1/2 Yellow Onion Chopped

2 Medium Portobello Caps Chopped

1 Carrot Chopped

2 Large Cloves of Garlic Chopped

2 Handfuls Baby Spinach Chopped

1/4 Cup Chopped Basil

1 12 oz Package Soft Tofu

1 Package No-Bake Whole Wheat Lasagna Noodles

1 Large Jar Tomato Sauce of Choice

3/4 Cups Shredded Parmesan

1 Cup Shredded mozzarella

1 Tsp Salt

1 Tbsl Pepper

Heat 1 Tbsl olive oil over medium high heat. Add onions and saute until soft about 4 minutes. Add garlic, mushrooms, carrot and salt and cook until mushrooms have released their liquid that the mixture is dry. Transfer to a medium bowl.

Add spinach, basil, tofu and pepper and mix thoroughly.

Grease a large glass backing dish with olive oil.

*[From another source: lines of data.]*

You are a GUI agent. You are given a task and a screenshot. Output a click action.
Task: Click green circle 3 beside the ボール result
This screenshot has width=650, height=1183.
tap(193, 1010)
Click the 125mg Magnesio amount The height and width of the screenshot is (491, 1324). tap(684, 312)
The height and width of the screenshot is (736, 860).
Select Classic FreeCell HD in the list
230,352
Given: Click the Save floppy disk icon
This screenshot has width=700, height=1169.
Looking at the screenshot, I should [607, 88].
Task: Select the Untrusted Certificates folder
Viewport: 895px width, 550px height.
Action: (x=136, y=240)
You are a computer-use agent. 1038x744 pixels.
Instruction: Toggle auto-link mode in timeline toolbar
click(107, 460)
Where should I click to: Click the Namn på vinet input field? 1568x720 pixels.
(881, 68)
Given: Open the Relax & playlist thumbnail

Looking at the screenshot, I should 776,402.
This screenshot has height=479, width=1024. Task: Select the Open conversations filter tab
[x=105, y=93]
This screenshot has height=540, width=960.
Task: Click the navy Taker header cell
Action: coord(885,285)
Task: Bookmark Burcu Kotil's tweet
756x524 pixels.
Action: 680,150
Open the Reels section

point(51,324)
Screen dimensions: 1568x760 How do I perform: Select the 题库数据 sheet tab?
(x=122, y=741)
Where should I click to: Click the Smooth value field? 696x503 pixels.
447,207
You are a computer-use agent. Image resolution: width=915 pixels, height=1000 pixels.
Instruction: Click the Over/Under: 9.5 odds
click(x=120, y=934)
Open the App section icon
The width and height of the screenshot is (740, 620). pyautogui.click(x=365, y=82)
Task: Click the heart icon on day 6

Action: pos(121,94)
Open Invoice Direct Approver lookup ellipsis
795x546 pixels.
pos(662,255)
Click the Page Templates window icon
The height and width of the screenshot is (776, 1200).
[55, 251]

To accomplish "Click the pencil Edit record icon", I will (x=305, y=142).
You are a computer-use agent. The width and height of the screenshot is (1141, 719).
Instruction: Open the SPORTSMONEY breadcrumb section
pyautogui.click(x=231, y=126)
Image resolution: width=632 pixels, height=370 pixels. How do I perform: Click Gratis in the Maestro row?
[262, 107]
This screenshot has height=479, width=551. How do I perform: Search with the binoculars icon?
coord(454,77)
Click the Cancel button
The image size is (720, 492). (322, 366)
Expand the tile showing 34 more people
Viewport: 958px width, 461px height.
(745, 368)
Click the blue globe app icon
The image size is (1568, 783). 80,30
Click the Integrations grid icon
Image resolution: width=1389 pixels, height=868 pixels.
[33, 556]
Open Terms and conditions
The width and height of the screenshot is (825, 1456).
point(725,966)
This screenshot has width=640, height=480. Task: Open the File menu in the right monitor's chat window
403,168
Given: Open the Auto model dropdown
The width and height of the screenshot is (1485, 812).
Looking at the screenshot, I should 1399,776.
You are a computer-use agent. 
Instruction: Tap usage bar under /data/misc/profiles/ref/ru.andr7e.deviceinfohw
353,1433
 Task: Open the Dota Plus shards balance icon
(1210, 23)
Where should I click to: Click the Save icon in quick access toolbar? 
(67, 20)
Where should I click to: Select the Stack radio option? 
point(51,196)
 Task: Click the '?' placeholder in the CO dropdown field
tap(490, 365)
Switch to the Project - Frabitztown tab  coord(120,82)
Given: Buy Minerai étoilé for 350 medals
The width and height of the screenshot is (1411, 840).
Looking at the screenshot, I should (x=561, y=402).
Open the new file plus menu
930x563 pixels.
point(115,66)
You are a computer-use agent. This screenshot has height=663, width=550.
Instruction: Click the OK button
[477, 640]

Add 1/4 jar sauce to bottom, layer a sheet of pasta, then use hands to add tofu/veggie mixture. Sprinkle with 1/4 cup parm and mozz. More pasta, more sauce, more filling, more cheese. Finish with pasta, sauce and the rest of the cheese.

This can be done up to 1 day in advance, cover well and refrigerate. When you are ready to cook, pre-heat the oven to 400 degrees. Cook for 40 minutes. Remove cover and broil until cheese bubbles for a couple more minutes.